The test follows RESEARCH §"Restart-resume test design" verbatim:

  1. Spawn rollout infer batch --config <tmp> as a subprocess via tokio::process::Command::new(env!("CARGO_BIN_EXE_rollout")) with ROLLOUT_TEST_MOCK_BACKEND=1.
  2. Stream stdout, count sample_completed events.
  3. After 3 completions, child.start_kill() (SIGKILL).
  4. Read <output.dir>/run-id.
  5. Spawn a second subprocess with --resume <run_id> and the same env.
  6. Wait for exit 0.
  7. Assert the final completions.jsonl has exactly N=8 lines, all unique sample_ids, and every input prompt is represented once.

Run locally:

cargo test -p rollout-cli --features test-mock-backend --test restart_no_duplicates

Total wall-clock: ~1.5 s on a modern dev box. The MockBackend completes each sample in 50 ms; the test deliberately spawns subprocesses to exercise the real CLI resume code path including --resume parsing, run-id file I/O, and BatchCoordinator::scan_and_enqueue.
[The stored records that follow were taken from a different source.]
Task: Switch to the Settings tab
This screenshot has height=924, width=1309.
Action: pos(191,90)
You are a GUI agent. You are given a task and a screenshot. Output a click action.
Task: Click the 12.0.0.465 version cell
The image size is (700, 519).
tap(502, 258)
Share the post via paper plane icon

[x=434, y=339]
Content-addressed sample IDs

A sample's identity is derived deterministically from (model, prompt, sampling_params, input_index) — see crates/rollout-runtime-batch/src/state.rs::sample_id. Per CONTEXT D-RESUME-01 (extended by RESEARCH Pitfall 1):

#![allow(unused)]
fn main() {
fn sample_id(model: &ContentId, prompt: &str, params: &SamplingParams, idx: u64) -> ContentId {
    let mut h = blake3::Hasher::new();
    h.update(&[SAMPLING_PARAMS_SCHEMA_VERSION]);  // = 1 in Phase 3
    h.update(model.as_bytes());
    h.update(prompt.as_bytes());
    h.update(&postcard::to_stdvec(params).unwrap());
    h.update(&idx.to_le_bytes());
    ContentId::from(h.finalize())
}
}

The leading SAMPLING_PARAMS_SCHEMA_VERSION byte is the maintenance hook: bumping the constant invalidates every outstanding sample-id, which is the desired behavior whenever the SamplingParams struct gains, loses, or reorders fields. Without it, a future serde-evolution of SamplingParams could silently produce different postcard bytes for the same logical configuration and break resume across versions.

What you cannot resume

  • Cross-model resume. A run whose <output.dir>/run-id was minted under model A cannot resume against model B — the per-sample model_id is part of the content-addressed sample ID; mixing models triggers Fatal(ConfigInvalid) at scan time.
  • Cross-machine resume (Phase 3). The EmbeddedStorage redb file is local to the host. Phase 5 (CLOUD-03) introduces object-store-backed snapshot storage that will allow cross-machine resume; until then, resume is single-host.
  • Streaming runs. Phase 3 rejects sampling.stream = true at plan time (D-BACKEND-03); streaming is Phase 8 (INFER-01).

See also

  • cli.md — full CLI flag reference for --resume.
  • cpu-mode.md — where the MockBackend-driven test runs vs. live vLLM.
  • batch-runtime.md — the BatchCoordinator and BatchWorker internals.
  • vllm-backend.md — Pitfall-2 GIL bridge details that the live engine relies on.